▶ WHAT IS BEING ASKED: Print the data that follows exactly, leaving nothing out.

Dataset items
»»

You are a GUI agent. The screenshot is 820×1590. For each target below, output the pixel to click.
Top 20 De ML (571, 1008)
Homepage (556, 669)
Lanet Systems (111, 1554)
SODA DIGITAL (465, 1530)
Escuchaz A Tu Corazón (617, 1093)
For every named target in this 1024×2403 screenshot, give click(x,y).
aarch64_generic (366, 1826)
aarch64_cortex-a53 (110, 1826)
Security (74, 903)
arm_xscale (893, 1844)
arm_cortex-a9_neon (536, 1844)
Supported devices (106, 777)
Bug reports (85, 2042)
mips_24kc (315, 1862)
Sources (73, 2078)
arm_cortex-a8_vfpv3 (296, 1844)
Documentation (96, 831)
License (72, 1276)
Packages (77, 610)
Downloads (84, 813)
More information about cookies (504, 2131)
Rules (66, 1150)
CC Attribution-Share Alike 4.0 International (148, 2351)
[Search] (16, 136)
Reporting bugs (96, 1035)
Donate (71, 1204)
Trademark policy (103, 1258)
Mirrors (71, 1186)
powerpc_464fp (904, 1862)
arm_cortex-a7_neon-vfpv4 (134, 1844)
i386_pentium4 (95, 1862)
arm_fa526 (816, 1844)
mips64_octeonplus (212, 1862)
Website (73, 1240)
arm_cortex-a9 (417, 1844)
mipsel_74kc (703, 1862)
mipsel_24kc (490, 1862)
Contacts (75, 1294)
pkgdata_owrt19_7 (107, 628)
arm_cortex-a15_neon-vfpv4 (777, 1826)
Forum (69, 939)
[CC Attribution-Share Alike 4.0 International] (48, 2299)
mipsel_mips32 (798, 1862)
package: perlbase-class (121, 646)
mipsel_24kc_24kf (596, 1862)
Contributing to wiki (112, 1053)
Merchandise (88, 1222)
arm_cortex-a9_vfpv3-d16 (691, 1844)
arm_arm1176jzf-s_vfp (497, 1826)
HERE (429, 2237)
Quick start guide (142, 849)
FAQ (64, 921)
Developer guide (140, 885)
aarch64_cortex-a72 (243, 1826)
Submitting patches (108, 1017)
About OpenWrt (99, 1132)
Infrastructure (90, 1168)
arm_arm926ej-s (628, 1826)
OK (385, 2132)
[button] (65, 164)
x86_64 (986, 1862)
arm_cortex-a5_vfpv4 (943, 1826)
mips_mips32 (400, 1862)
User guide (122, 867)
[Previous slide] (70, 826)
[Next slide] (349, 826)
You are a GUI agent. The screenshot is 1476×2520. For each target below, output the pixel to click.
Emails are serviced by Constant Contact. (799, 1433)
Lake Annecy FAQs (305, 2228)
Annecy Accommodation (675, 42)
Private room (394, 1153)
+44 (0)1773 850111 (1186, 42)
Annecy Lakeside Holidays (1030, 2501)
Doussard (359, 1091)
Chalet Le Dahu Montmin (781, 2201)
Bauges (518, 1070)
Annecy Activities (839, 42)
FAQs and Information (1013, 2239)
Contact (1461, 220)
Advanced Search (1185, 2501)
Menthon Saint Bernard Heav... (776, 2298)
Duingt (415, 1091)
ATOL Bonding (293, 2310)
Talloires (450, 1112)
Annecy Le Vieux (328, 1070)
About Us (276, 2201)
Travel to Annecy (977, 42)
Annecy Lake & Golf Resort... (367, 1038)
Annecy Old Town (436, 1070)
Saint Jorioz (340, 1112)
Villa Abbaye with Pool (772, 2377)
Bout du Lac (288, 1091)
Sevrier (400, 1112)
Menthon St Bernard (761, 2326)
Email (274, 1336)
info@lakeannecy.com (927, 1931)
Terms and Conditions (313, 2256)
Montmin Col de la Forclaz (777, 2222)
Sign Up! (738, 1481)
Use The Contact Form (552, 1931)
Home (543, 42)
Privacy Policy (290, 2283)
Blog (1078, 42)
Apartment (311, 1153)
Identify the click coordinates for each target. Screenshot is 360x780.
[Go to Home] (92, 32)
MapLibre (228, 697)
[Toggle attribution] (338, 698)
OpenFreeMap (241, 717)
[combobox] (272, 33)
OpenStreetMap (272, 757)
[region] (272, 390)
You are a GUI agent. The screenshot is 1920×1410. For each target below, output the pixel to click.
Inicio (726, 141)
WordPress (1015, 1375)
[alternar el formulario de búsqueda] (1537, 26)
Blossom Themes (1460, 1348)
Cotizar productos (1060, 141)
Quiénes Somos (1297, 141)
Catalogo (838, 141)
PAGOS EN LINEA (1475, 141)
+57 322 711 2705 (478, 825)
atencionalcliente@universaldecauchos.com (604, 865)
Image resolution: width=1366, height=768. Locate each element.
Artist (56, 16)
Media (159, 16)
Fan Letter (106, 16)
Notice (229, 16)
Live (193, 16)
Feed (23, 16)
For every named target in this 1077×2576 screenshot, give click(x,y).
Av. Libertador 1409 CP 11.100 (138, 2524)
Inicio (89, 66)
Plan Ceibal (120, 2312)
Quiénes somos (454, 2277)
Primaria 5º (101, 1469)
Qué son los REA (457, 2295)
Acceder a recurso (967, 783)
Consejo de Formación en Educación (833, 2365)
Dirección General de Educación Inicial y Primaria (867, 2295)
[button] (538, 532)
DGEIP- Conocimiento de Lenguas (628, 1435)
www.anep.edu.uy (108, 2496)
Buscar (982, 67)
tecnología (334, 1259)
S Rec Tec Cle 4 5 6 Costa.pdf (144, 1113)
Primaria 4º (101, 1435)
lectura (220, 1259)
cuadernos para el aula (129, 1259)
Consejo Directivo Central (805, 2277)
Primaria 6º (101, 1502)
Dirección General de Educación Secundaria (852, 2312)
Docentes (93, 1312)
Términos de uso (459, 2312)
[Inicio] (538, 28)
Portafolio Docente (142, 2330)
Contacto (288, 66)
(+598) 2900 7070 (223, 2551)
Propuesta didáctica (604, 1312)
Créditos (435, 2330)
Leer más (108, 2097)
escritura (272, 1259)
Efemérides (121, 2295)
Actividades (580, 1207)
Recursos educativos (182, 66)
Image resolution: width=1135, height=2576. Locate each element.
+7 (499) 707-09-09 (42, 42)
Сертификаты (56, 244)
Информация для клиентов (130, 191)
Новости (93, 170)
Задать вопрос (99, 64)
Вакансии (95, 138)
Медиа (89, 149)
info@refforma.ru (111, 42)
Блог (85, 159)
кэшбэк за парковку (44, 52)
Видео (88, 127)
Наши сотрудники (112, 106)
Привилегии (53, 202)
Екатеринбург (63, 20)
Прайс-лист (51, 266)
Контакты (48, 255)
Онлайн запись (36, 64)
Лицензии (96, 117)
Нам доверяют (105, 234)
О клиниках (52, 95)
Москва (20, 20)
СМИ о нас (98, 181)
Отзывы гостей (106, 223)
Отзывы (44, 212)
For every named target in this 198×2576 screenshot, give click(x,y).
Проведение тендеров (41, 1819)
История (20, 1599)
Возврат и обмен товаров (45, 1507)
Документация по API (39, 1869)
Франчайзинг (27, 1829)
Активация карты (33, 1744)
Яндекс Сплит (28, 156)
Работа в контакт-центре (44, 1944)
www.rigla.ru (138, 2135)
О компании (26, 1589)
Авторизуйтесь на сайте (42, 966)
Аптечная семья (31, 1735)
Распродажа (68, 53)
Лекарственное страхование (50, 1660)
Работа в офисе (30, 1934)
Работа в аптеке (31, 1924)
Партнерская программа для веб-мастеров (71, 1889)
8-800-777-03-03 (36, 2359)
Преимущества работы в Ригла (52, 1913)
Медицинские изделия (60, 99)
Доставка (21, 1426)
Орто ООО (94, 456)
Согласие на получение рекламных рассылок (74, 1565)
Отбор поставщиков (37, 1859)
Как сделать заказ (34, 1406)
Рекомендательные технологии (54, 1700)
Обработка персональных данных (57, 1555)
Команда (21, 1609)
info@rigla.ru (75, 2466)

««

▶ TASK SOLUTION:
You are a GUI agent. The screenshot is 820×1590. For each target below, output the pixel to click.
Top 20 De ML (571, 1008)
Homepage (556, 669)
Lanet Systems (111, 1554)
SODA DIGITAL (465, 1530)
Escuchaz A Tu Corazón (617, 1093)
For every named target in this 1024×2403 screenshot, give click(x,y).
aarch64_generic (366, 1826)
aarch64_cortex-a53 (110, 1826)
Security (74, 903)
arm_xscale (893, 1844)
arm_cortex-a9_neon (536, 1844)
Supported devices (106, 777)
Bug reports (85, 2042)
mips_24kc (315, 1862)
Sources (73, 2078)
arm_cortex-a8_vfpv3 (296, 1844)
Documentation (96, 831)
License (72, 1276)
Packages (77, 610)
Downloads (84, 813)
More information about cookies (504, 2131)
Rules (66, 1150)
CC Attribution-Share Alike 4.0 International (148, 2351)
[Search] (16, 136)
Reporting bugs (96, 1035)
Donate (71, 1204)
Trademark policy (103, 1258)
Mirrors (71, 1186)
powerpc_464fp (904, 1862)
arm_cortex-a7_neon-vfpv4 (134, 1844)
i386_pentium4 (95, 1862)
arm_fa526 (816, 1844)
mips64_octeonplus (212, 1862)
Website (73, 1240)
arm_cortex-a9 (417, 1844)
mipsel_74kc (703, 1862)
mipsel_24kc (490, 1862)
Contacts (75, 1294)
pkgdata_owrt19_7 (107, 628)
arm_cortex-a15_neon-vfpv4 (777, 1826)
Forum (69, 939)
[CC Attribution-Share Alike 4.0 International] (48, 2299)
mipsel_mips32 (798, 1862)
package: perlbase-class (121, 646)
mipsel_24kc_24kf (596, 1862)
Contributing to wiki (112, 1053)
Merchandise (88, 1222)
arm_cortex-a9_vfpv3-d16 (691, 1844)
arm_arm1176jzf-s_vfp (497, 1826)
HERE (429, 2237)
Quick start guide (142, 849)
FAQ (64, 921)
Developer guide (140, 885)
aarch64_cortex-a72 (243, 1826)
Submitting patches (108, 1017)
About OpenWrt (99, 1132)
Infrastructure (90, 1168)
arm_arm926ej-s (628, 1826)
OK (385, 2132)
[button] (65, 164)
x86_64 (986, 1862)
arm_cortex-a5_vfpv4 (943, 1826)
mips_mips32 (400, 1862)
User guide (122, 867)
[Previous slide] (70, 826)
[Next slide] (349, 826)
You are a GUI agent. The screenshot is 1476×2520. For each target below, output the pixel to click.
Emails are serviced by Constant Contact. (799, 1433)
Lake Annecy FAQs (305, 2228)
Annecy Accommodation (675, 42)
Private room (394, 1153)
+44 (0)1773 850111 (1186, 42)
Annecy Lakeside Holidays (1030, 2501)
Doussard (359, 1091)
Chalet Le Dahu Montmin (781, 2201)
Bauges (518, 1070)
Annecy Activities (839, 42)
FAQs and Information (1013, 2239)
Contact (1461, 220)
Advanced Search (1185, 2501)
Menthon Saint Bernard Heav... (776, 2298)
Duingt (415, 1091)
ATOL Bonding (293, 2310)
Talloires (450, 1112)
Annecy Le Vieux (328, 1070)
About Us (276, 2201)
Travel to Annecy (977, 42)
Annecy Lake & Golf Resort... (367, 1038)
Annecy Old Town (436, 1070)
Saint Jorioz (340, 1112)
Villa Abbaye with Pool (772, 2377)
Bout du Lac (288, 1091)
Sevrier (400, 1112)
Menthon St Bernard (761, 2326)
Email (274, 1336)
info@lakeannecy.com (927, 1931)
Terms and Conditions (313, 2256)
Montmin Col de la Forclaz (777, 2222)
Sign Up! (738, 1481)
Use The Contact Form (552, 1931)
Home (543, 42)
Privacy Policy (290, 2283)
Blog (1078, 42)
Apartment (311, 1153)
Identify the click coordinates for each target. Screenshot is 360x780.
[Go to Home] (92, 32)
MapLibre (228, 697)
[Toggle attribution] (338, 698)
OpenFreeMap (241, 717)
[combobox] (272, 33)
OpenStreetMap (272, 757)
[region] (272, 390)
You are a GUI agent. The screenshot is 1920×1410. For each target below, output the pixel to click.
Inicio (726, 141)
WordPress (1015, 1375)
[alternar el formulario de búsqueda] (1537, 26)
Blossom Themes (1460, 1348)
Cotizar productos (1060, 141)
Quiénes Somos (1297, 141)
Catalogo (838, 141)
PAGOS EN LINEA (1475, 141)
+57 322 711 2705 (478, 825)
atencionalcliente@universaldecauchos.com (604, 865)
Image resolution: width=1366, height=768. Locate each element.
Artist (56, 16)
Media (159, 16)
Fan Letter (106, 16)
Notice (229, 16)
Live (193, 16)
Feed (23, 16)
For every named target in this 1077×2576 screenshot, give click(x,y).
Av. Libertador 1409 CP 11.100 (138, 2524)
Inicio (89, 66)
Plan Ceibal (120, 2312)
Quiénes somos (454, 2277)
Primaria 5º (101, 1469)
Qué son los REA (457, 2295)
Acceder a recurso (967, 783)
Consejo de Formación en Educación (833, 2365)
Dirección General de Educación Inicial y Primaria (867, 2295)
[button] (538, 532)
DGEIP- Conocimiento de Lenguas (628, 1435)
www.anep.edu.uy (108, 2496)
Buscar (982, 67)
tecnología (334, 1259)
S Rec Tec Cle 4 5 6 Costa.pdf (144, 1113)
Primaria 4º (101, 1435)
lectura (220, 1259)
cuadernos para el aula (129, 1259)
Consejo Directivo Central (805, 2277)
Primaria 6º (101, 1502)
Dirección General de Educación Secundaria (852, 2312)
Docentes (93, 1312)
Términos de uso (459, 2312)
[Inicio] (538, 28)
Portafolio Docente (142, 2330)
Contacto (288, 66)
(+598) 2900 7070 (223, 2551)
Propuesta didáctica (604, 1312)
Créditos (435, 2330)
Leer más (108, 2097)
escritura (272, 1259)
Efemérides (121, 2295)
Actividades (580, 1207)
Recursos educativos (182, 66)
Image resolution: width=1135, height=2576. Locate each element.
+7 (499) 707-09-09 (42, 42)
Сертификаты (56, 244)
Информация для клиентов (130, 191)
Новости (93, 170)
Задать вопрос (99, 64)
Вакансии (95, 138)
Медиа (89, 149)
info@refforma.ru (111, 42)
Блог (85, 159)
кэшбэк за парковку (44, 52)
Видео (88, 127)
Наши сотрудники (112, 106)
Привилегии (53, 202)
Екатеринбург (63, 20)
Прайс-лист (51, 266)
Контакты (48, 255)
Онлайн запись (36, 64)
Лицензии (96, 117)
Нам доверяют (105, 234)
О клиниках (52, 95)
Москва (20, 20)
СМИ о нас (98, 181)
Отзывы гостей (106, 223)
Отзывы (44, 212)
For every named target in this 198×2576 screenshot, give click(x,y).
Проведение тендеров (41, 1819)
История (20, 1599)
Возврат и обмен товаров (45, 1507)
Документация по API (39, 1869)
Франчайзинг (27, 1829)
Активация карты (33, 1744)
Яндекс Сплит (28, 156)
Работа в контакт-центре (44, 1944)
www.rigla.ru (138, 2135)
О компании (26, 1589)
Авторизуйтесь на сайте (42, 966)
Аптечная семья (31, 1735)
Распродажа (68, 53)
Лекарственное страхование (50, 1660)
Работа в офисе (30, 1934)
Работа в аптеке (31, 1924)
Партнерская программа для веб-мастеров (71, 1889)
8-800-777-03-03 (36, 2359)
Преимущества работы в Ригла (52, 1913)
Медицинские изделия (60, 99)
Доставка (21, 1426)
Орто ООО (94, 456)
Согласие на получение рекламных рассылок (74, 1565)
Отбор поставщиков (37, 1859)
Как сделать заказ (34, 1406)
Рекомендательные технологии (54, 1700)
Обработка персональных данных (57, 1555)
Команда (21, 1609)
info@rigla.ru (75, 2466)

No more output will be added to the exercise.